COVID-19 has potential to generate significant insurance claims worldwide, not only from more obvious covers such as life, trade credit, business interruption, event/contingency and travel, but also from employers’ liability, public liability or D&O covers.
The scale of losses being faced by businesses is dramatic and beyond most expectations – such losses have potential to devastate the balance sheets of insurers. Faced by such sizeable losses, it seems inevitable that insurers will seek to maximise use of their reinsurance programs, including by seeking to aggregate losses to the fullest extent possible. That might be achieved (at least on London market wordings) by arguing that COVID-19 is a ‘cause’ of their losses (on cause-based wordings) or that the outbreak is an ‘event’ (on ‘event’ or ‘occurrence’ wordings – if the outbreak is said to have started in a particular place at a particular time, from which losses flowed – perhaps a more challenging position for reinsureds). Reinsurers should be prepared for the possibility of claims being notified to layers of reinsurance that may never have been intended to respond to such losses.
Over the past week, a particular concern for insurance and reinsurance market participants arose from news that members of one state’s legislature (New Jersey) have been proposing legal changes that would extend business interruption cover to include losses caused by COVID-19, even if the policy wording excluded such coverage. It is by no means clear that such legislation, even if passed, would survive a constitutional challenge, but the New Jersey proposals were complemented by further news that 18 members of the United States’ House of Representatives have written to US insurance trade associations to exert pressure on insurers to pay COVID-19 related claims on existing BI covers. The letter was promptly rejected, but if changes of law or claims practice in the US were to develop, such that insurers became exposed to far greater business interruption claims than anticipated, there would be a potential for a considerable knock-on impact to the reinsurance market should reinsureds seek to aggregate those claims and notify their reinsurers.

* Exercise instructions
- A) In the passage on COVID-19 insurance claims, how many members of the United States House of Representatives wrote to US insurance trade associations?
- B) Copy the passage on COVID-19 insurance claims word for word, from "The scale of" to "to such losses.".
- C) Write the next part of the passage on COVID-19 insurance claims, starting after its final sentence.
The material placed after this point has nothing to do with the passage on COVID-19 insurance claims.

* Recorded information
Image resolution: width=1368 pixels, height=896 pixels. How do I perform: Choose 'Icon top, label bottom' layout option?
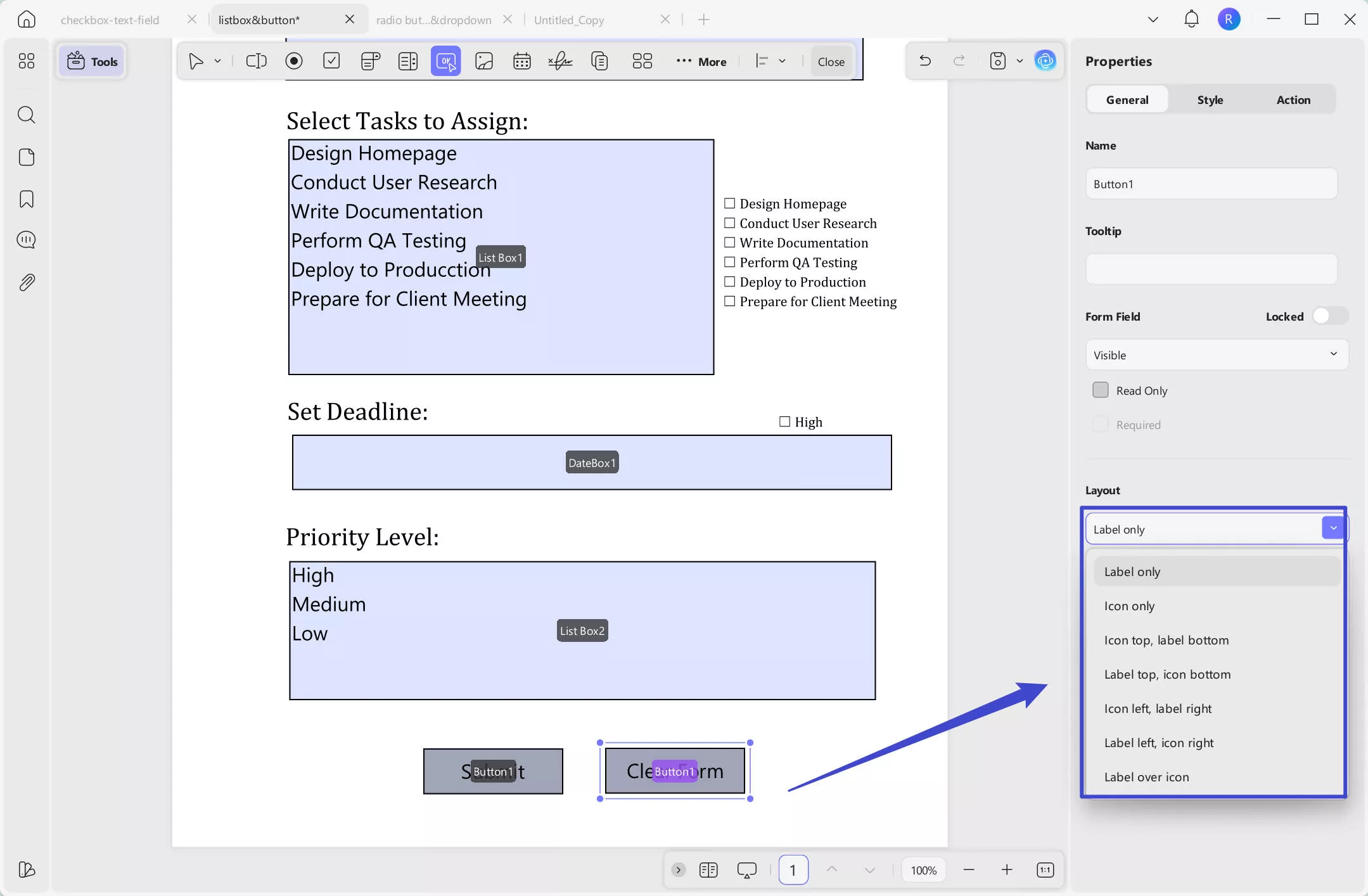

* Answer section
- A) 18 members.

- B)
The scale of losses being faced by businesses is dramatic and beyond most expectations – such losses have potential to devastate the balance sheets of insurers. Faced by such sizeable losses, it seems inevitable that insurers will seek to maximise use of their reinsurance programs, including by seeking to aggregate losses to the fullest extent possible. That might be achieved (at least on London market wordings) by arguing that COVID-19 is a ‘cause’ of their losses (on cause-based wordings) or that the outbreak is an ‘event’ (on ‘event’ or ‘occurrence’ wordings – if the outbreak is said to have started in a particular place at a particular time, from which losses flowed – perhaps a more challenging position for reinsureds). Reinsurers should be prepared for the possibility of claims being notified to layers of reinsurance that may never have been intended to respond to such losses.

- C)
Coverage should be assessed on a case-by-case basis by reinsurers and reinsureds alike, paying particular attention to:
- aggregating language used in the policy wording (including hours clauses);
- follow clauses that may bind reinsurers to follow underlying settlements (including those that may be arrived at on account of political or commercial pressures);
- choice of law clauses (including service of suit clauses, permitting the reinsured to bring any coverage dispute in courts of the United States); and
- any exceptions or exclusions to cover that may be relevant.
Those carrying out 1 April renewals may wish to pay particular attention to these clauses and possible COVID-19 exposure.
As with many issues raised by COVID-19 itself, the landscape continues to develop at pace.